● **Exercise inputs**:
◆ ◆ ◆ ◆ ◆

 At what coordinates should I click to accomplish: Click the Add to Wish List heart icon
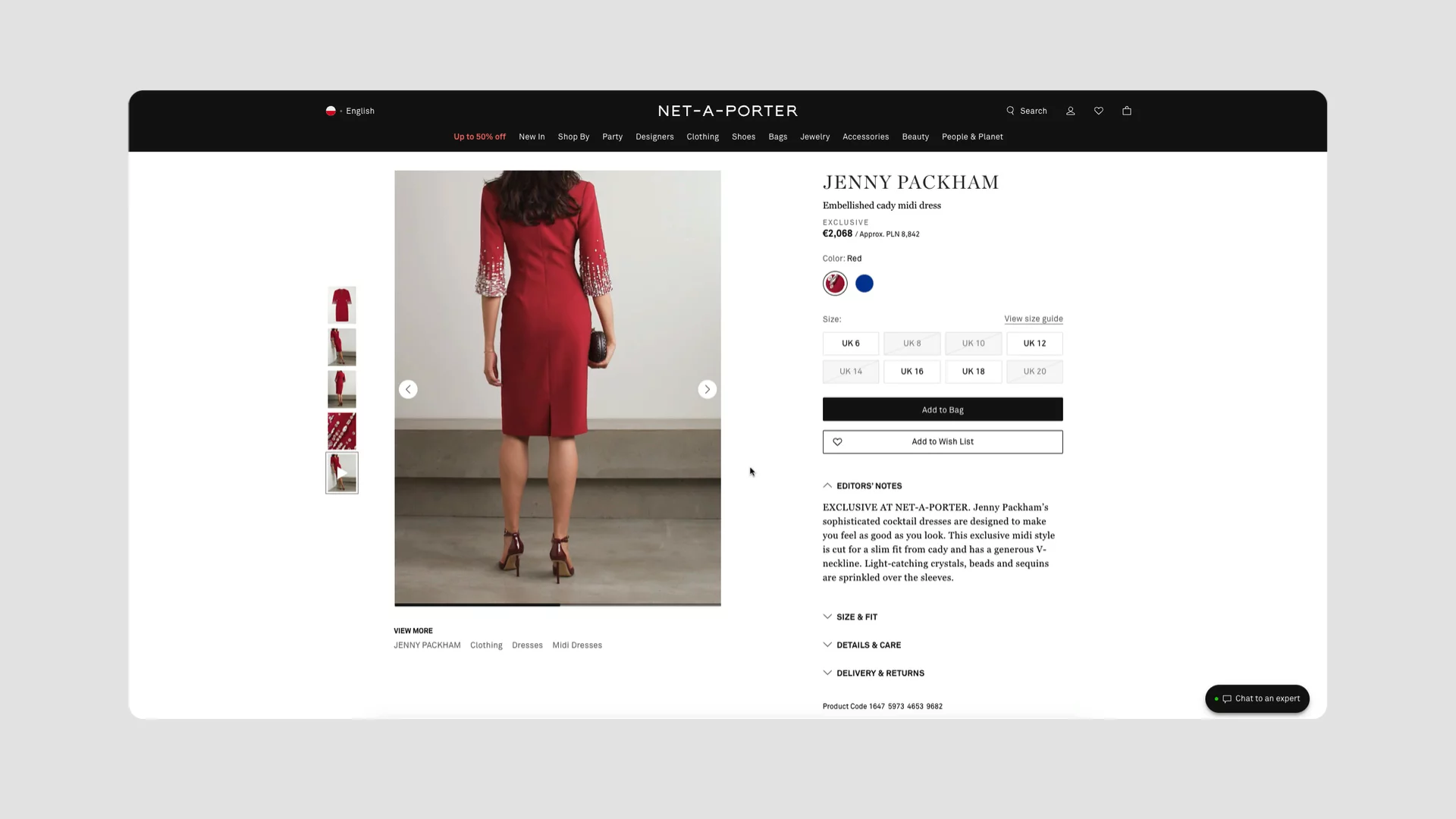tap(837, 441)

◆ ◆ ◆ ◆ ◆

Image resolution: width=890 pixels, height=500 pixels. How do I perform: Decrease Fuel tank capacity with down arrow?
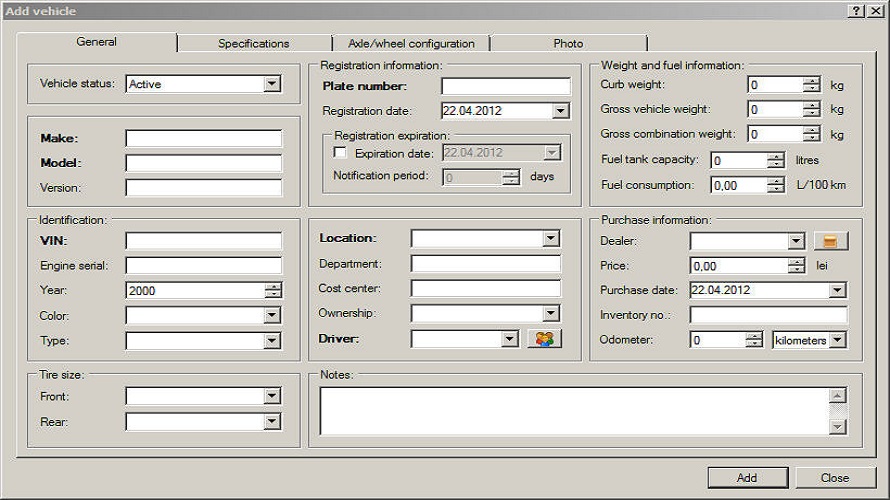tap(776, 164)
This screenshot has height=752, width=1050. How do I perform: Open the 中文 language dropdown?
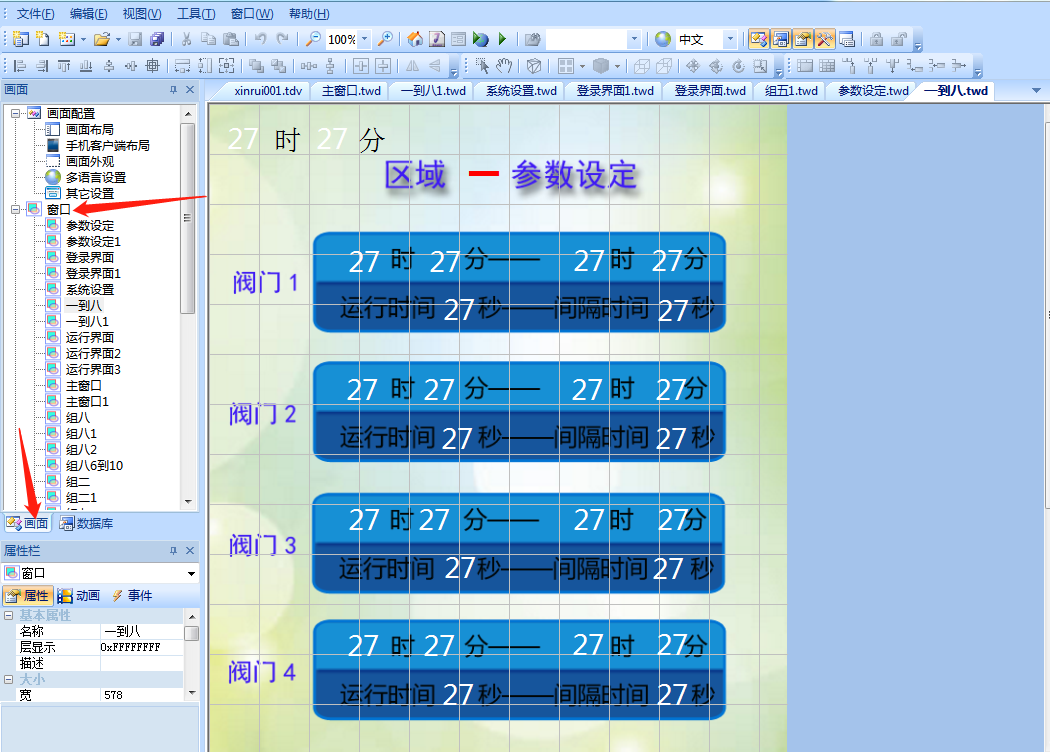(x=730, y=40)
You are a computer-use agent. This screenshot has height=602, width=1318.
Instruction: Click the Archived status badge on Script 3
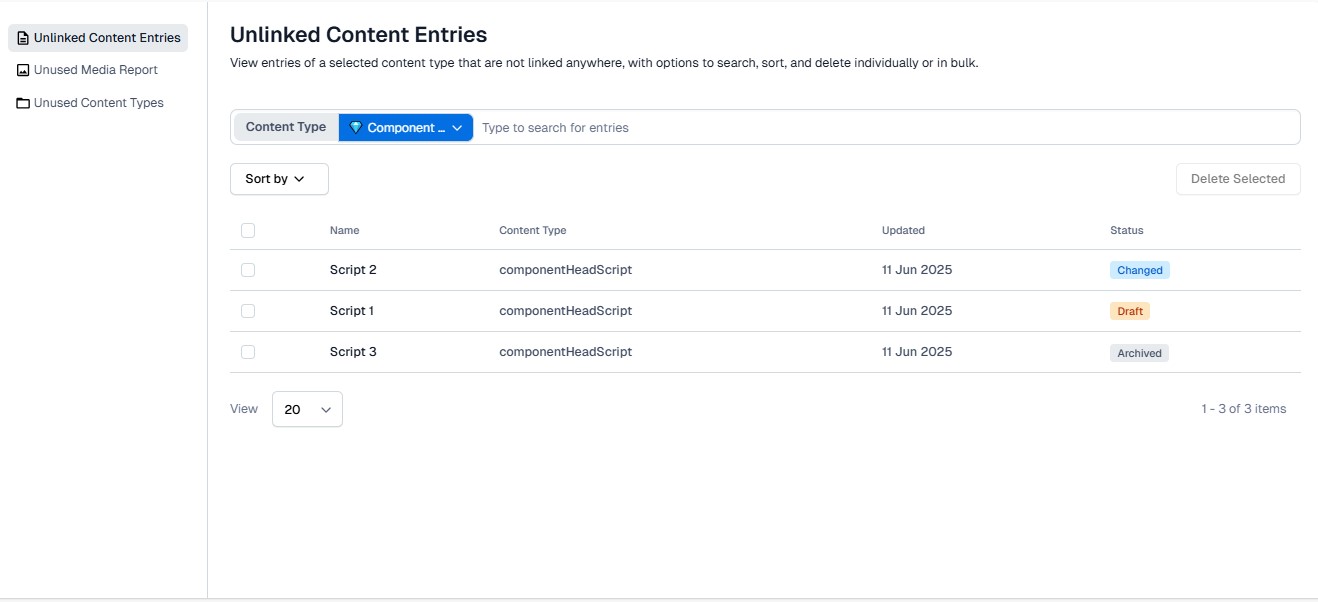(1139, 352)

◆ ◆ ◆ ◆ ◆

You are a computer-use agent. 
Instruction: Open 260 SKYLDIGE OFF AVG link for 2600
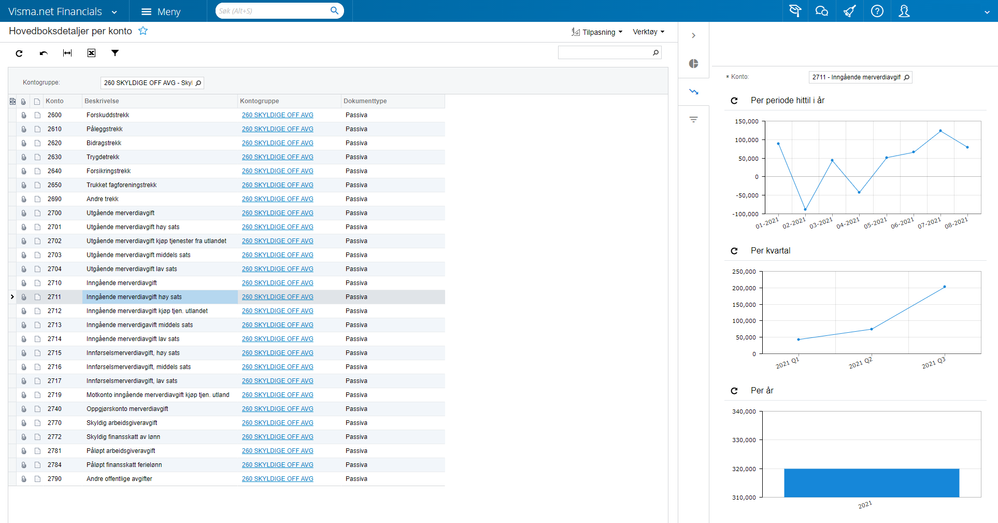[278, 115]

◆ ◆ ◆ ◆ ◆

Your answer should be all lines from the data that contain "agent".

● **Written answer**:
You are a computer-use agent. This screenshot has height=602, width=1318.
You are a computer-use agent. 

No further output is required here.